Cancer Prevention Through a Healthier Lifestyle
February is National Cancer Prevention month. With most of the year still ahead, it is an opportune time to consider lifestyle changes to help you prevent cancer or detect it. Pottstown Area Health & Wellness Foundation (PAHWF) shares best practices to keep you and your loved ones cancer-free.
Some risk factors, like a genetic predisposition, cannot be changed. They increase our chances for illnesses like cancer, osteoporosis, or depression. Other risk factors, including for cancer, can be controlled through lifestyle and environmental improvement. Small healthy habits add up to reduce cancer risk—everything from replacing French fries with an apple to getting routine medical checkups and screenings.
The American Institute for Cancer Research (AICR) emphasizes evidence-based practices that lower cancer risk. A healthy diet and active lifestyle are among the easiest and most impactful ways to reduce risk. Quitting cigarettes also ranks at the top, although not quite as easy to manage. However, its association with 90 percent of lung cancer deaths (CDC) makes it well-worth the effort.
Eating healthy fuels the body with energy needed to fight off illness and be physically active. Different foods deliver specific nutrients, each aimed at benefiting different areas of health. Hence, the recommendation to have a colorful plate full of variety.
Endeavoring to eat healthier may seem daunting, especially if you focus on foods to avoid. For better adherence, focus on adding cancer-fighting foods rather than eliminating things like sugar and red meat. Start with the gains. You may find you can easily cut back on steak dinners and donuts.
Plant-based foods have the potential to fight cancer. Their nutritional makeup has been shown to produce anti-cancer effects. Research indicates a diet filled with whole grains, beans, vegetables, and fruit can help lower cancer risk. The AICR shares a list of foods that fight cancer and foods that may contribute to it. Click the images to learn details on the effects of each.
One Fork at a Time
Start by adding one of these cancer-fighters to your plate. Replace your afternoon cookies with some berries. Savor a cup of coffee or tea instead of spiking your blood sugar with soda.
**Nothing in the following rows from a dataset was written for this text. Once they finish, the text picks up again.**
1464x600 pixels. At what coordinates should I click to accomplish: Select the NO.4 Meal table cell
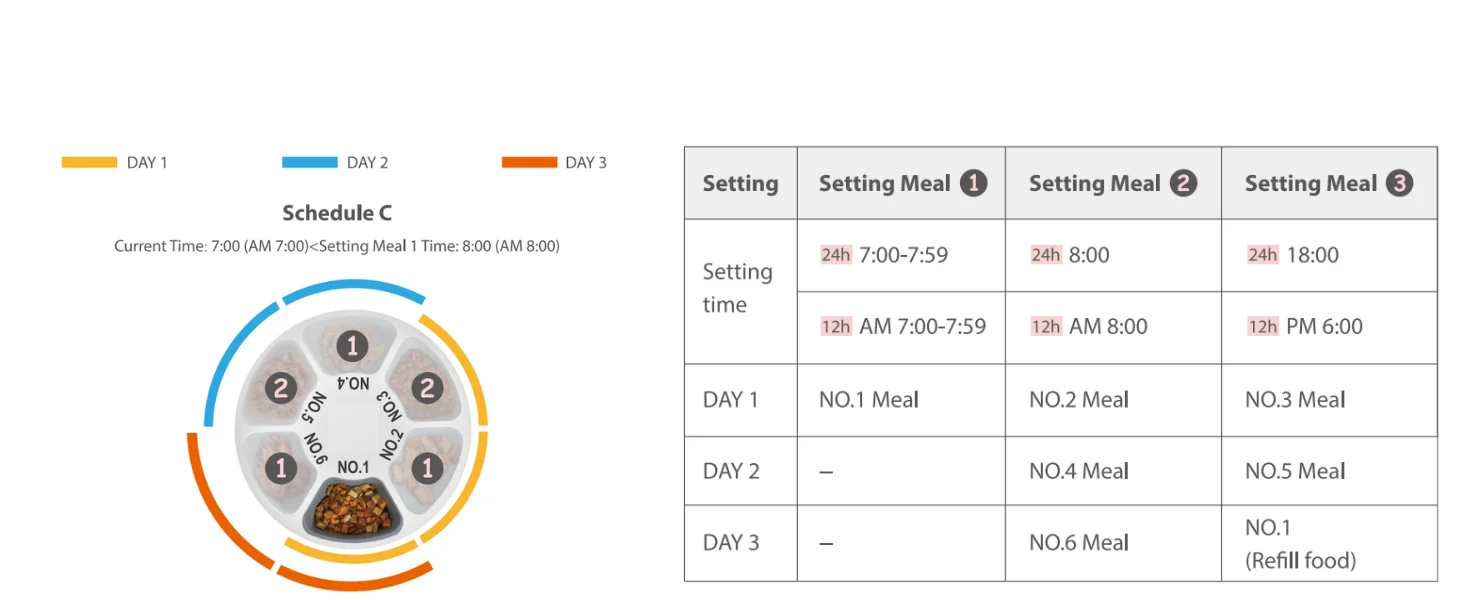[x=1112, y=471]
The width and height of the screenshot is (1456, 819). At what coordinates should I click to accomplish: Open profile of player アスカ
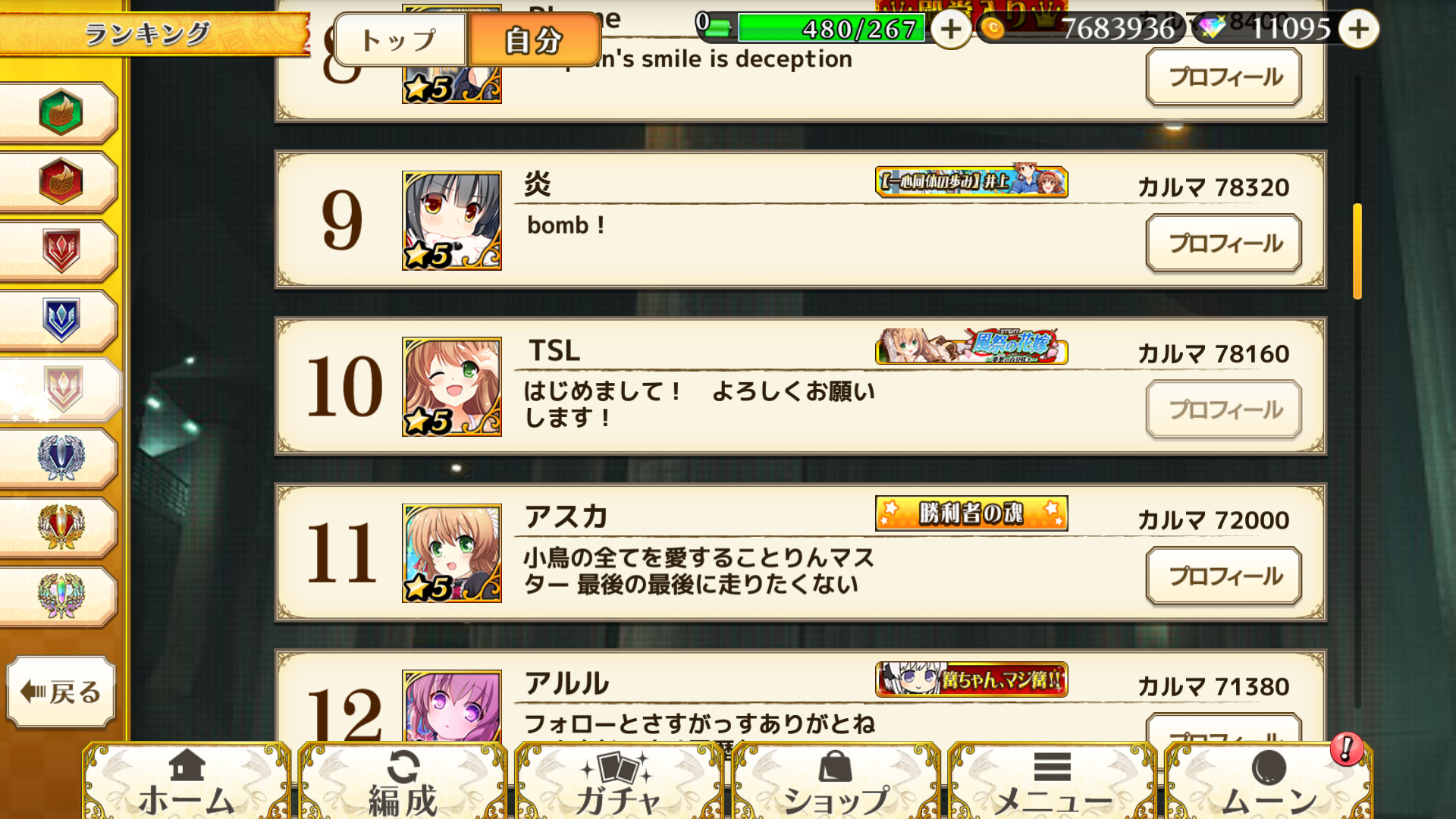click(x=1223, y=576)
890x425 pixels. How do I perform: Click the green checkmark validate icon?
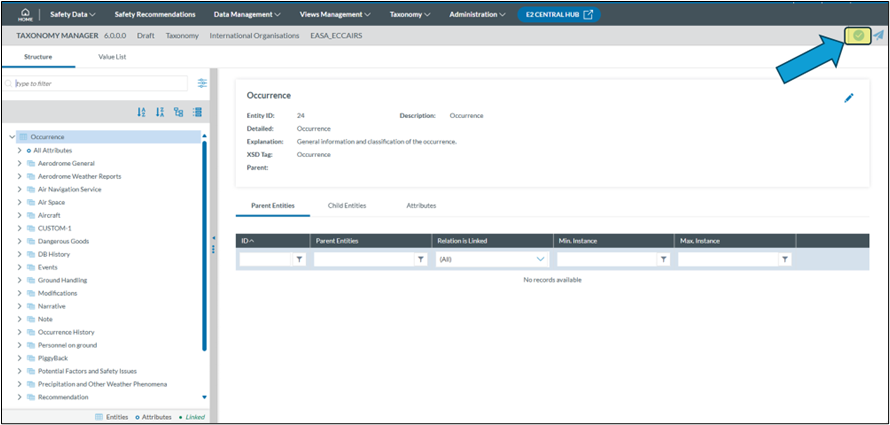tap(858, 35)
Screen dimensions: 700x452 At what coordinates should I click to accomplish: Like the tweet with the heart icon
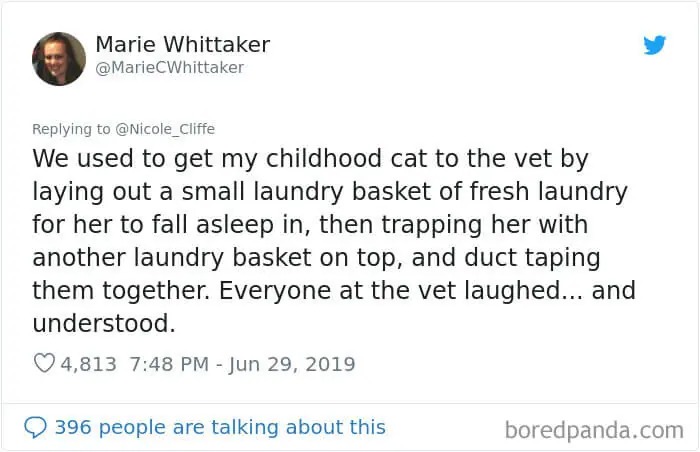pyautogui.click(x=44, y=364)
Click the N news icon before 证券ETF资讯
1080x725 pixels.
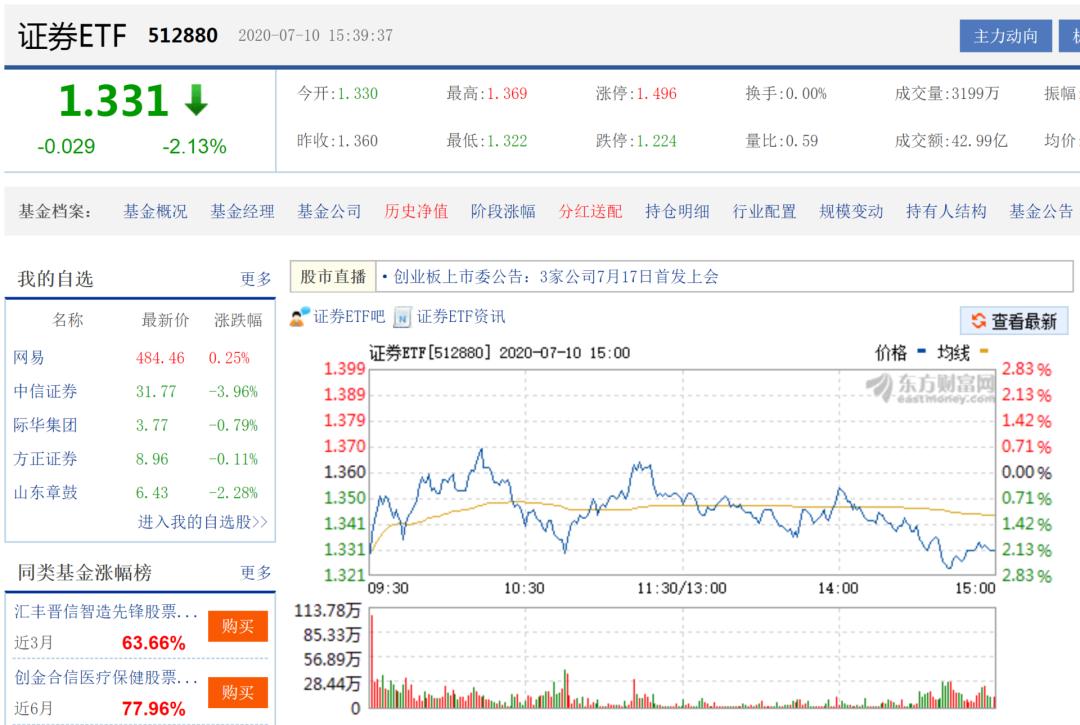403,318
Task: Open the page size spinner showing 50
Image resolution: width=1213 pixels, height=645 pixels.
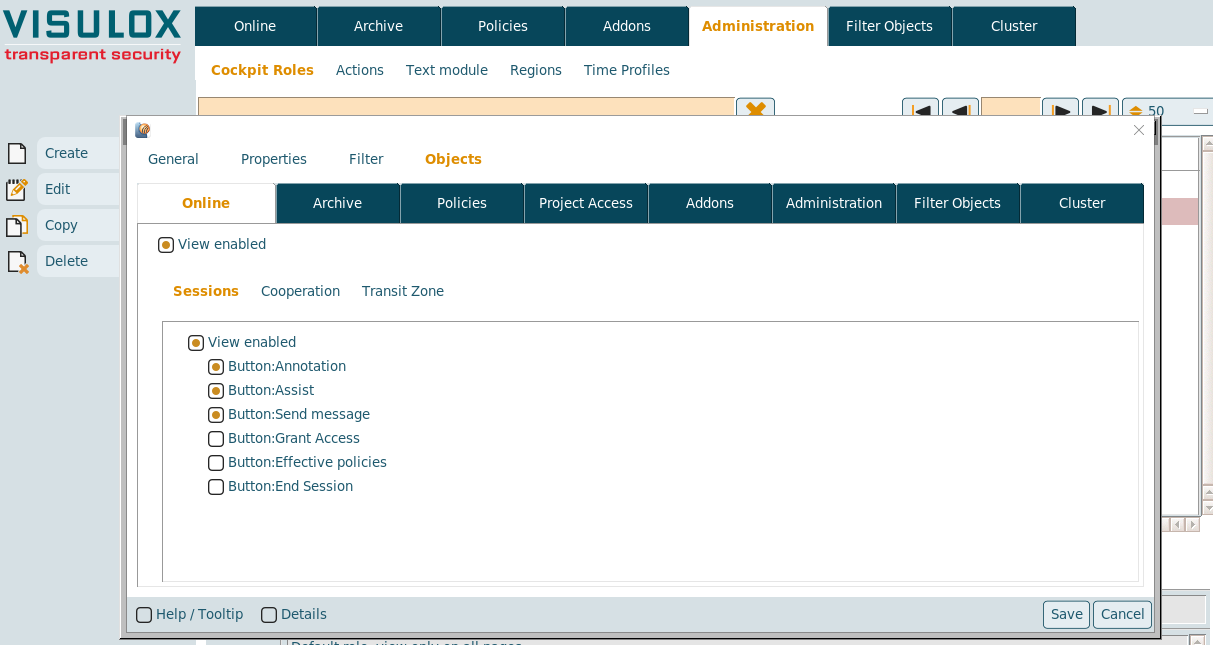Action: click(x=1135, y=111)
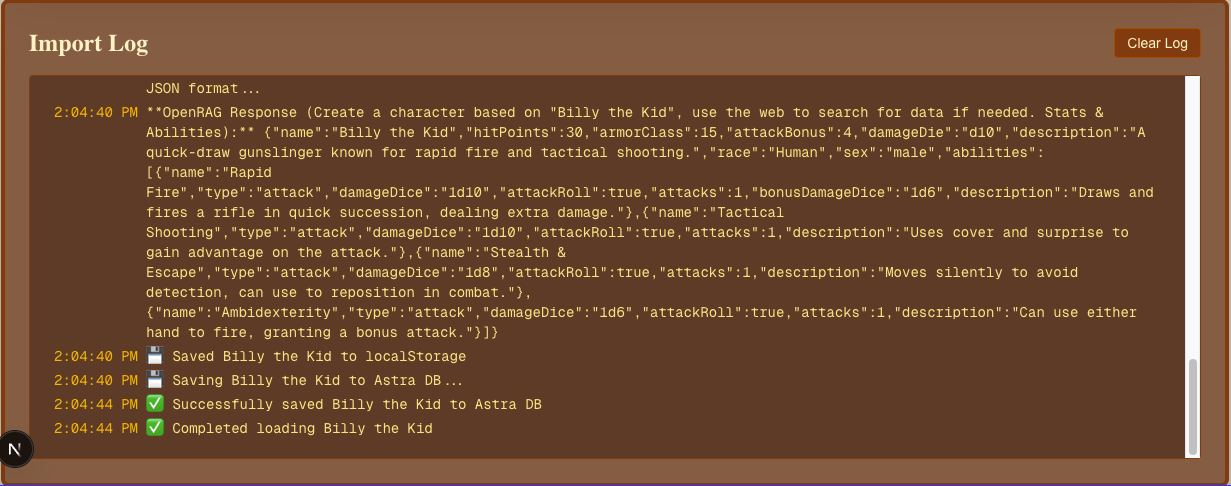This screenshot has height=486, width=1231.
Task: Click green checkmark beside Successfully saved entry
Action: pyautogui.click(x=155, y=404)

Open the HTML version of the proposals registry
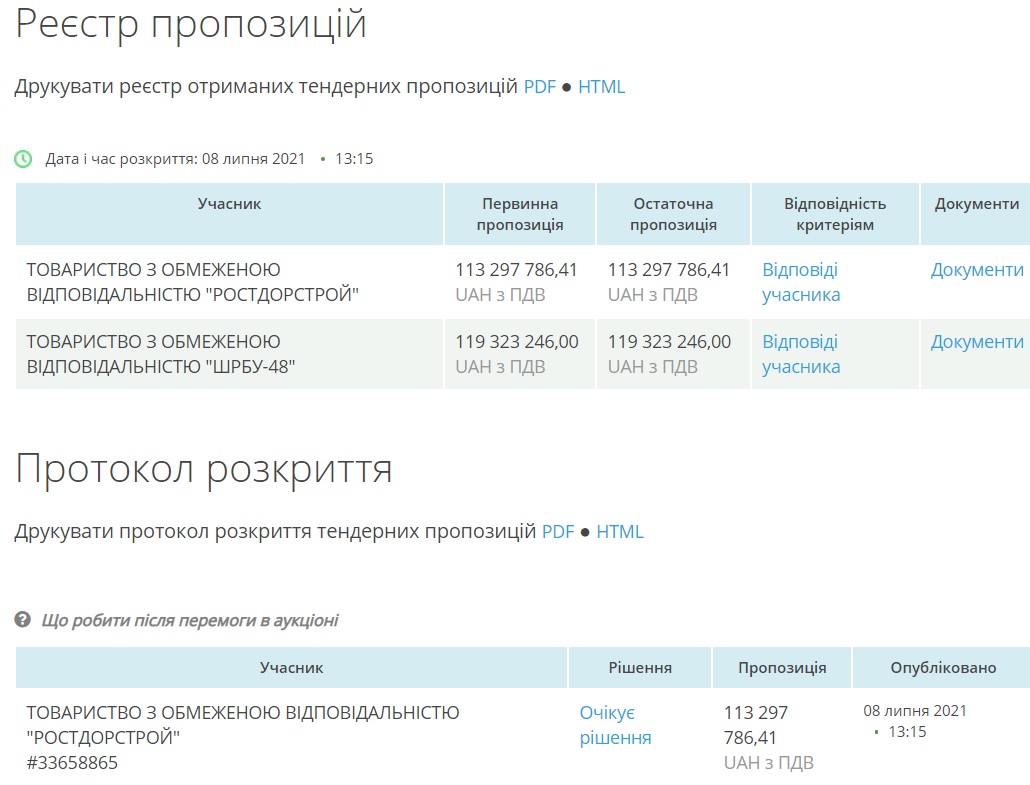pyautogui.click(x=601, y=87)
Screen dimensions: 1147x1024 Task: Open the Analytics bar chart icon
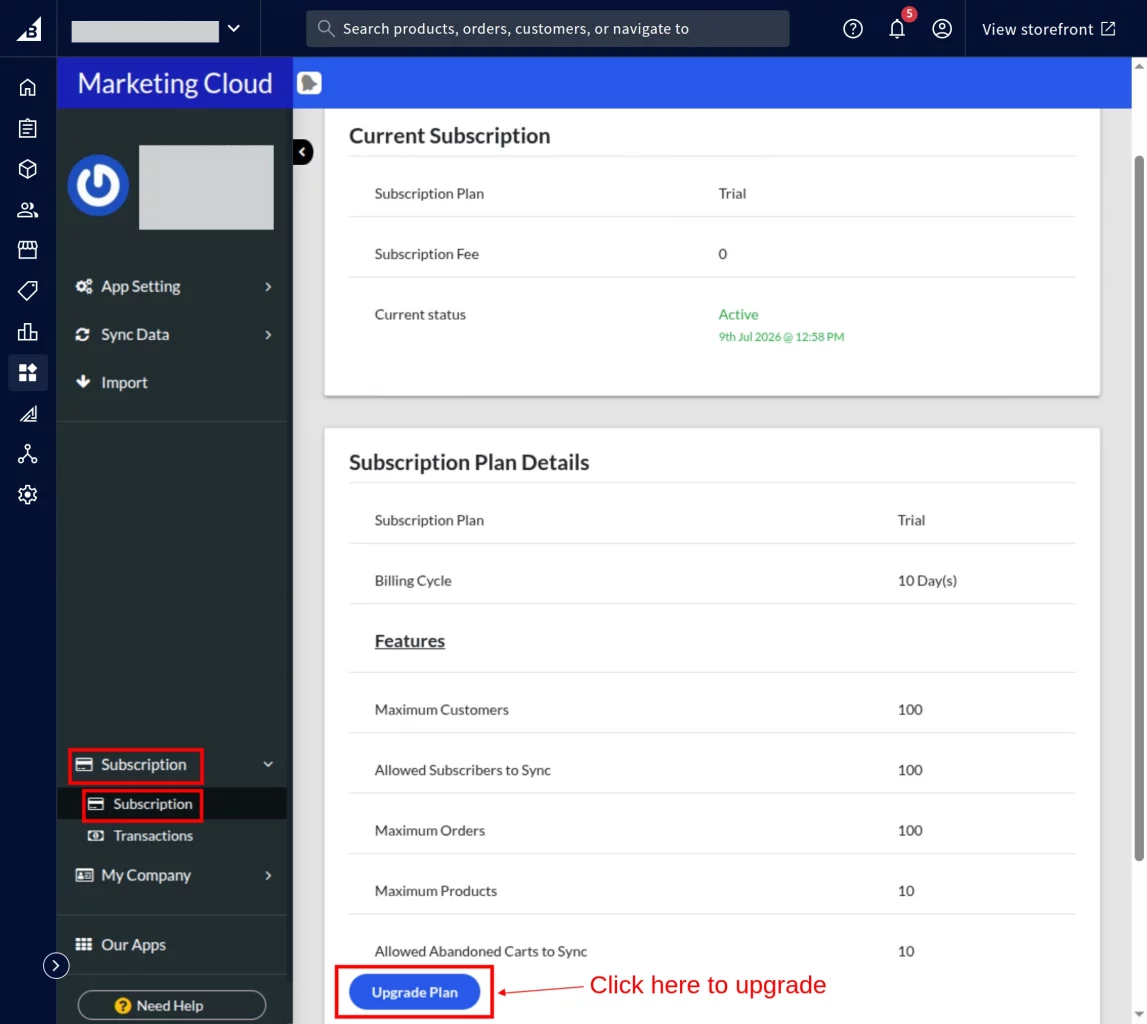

Gradual changes over time make a healthier diet more possible for the long-term. You may enjoy the immediate boost healthy eating provides and never look back at those abandoned daily frapps.
A sedentary lifestyle is a risk factor for cancer. Physical activity and exercise (note, they are not the same) helps maintain a healthy weight and reduces risks for disease. The AICR recommends at least 30 minutes of physical activity, five days per week. Physical activity includes any kind of movement. Exercise is more structured movement (think: cycling, fitness classes, running) with the goal of increased heart rate.
The National Cancer Institute shares the direct relationship between physical activity and risk of specific cancers. Evidence reflects higher levels of physical activity are linked to lower rates of several cancers, including breast and bladder.
One Step at a Time
If you are new to exercise, start slowly. A simple walk around your neighborhood can be the beginning of a routine. Added bonus: interacting with passersby. As you increase stamina, add structured exercise. Consider joining a class at the Pottstown Athletic Club, going for hikes at a local park, or having dance sessions in your living room. Turn up some motivating music, which is proven to keep you going a little bit longer.
Every year, one in six individuals is killed by cancer. Research indicates up to 40 percent or more cancer cases could be eliminated through a healthier lifestyle. Now is the time to begin your journey to a healthier self. You can reduce your risk of cancer as well as many other diseases—and you will feel healthier and happier in the process.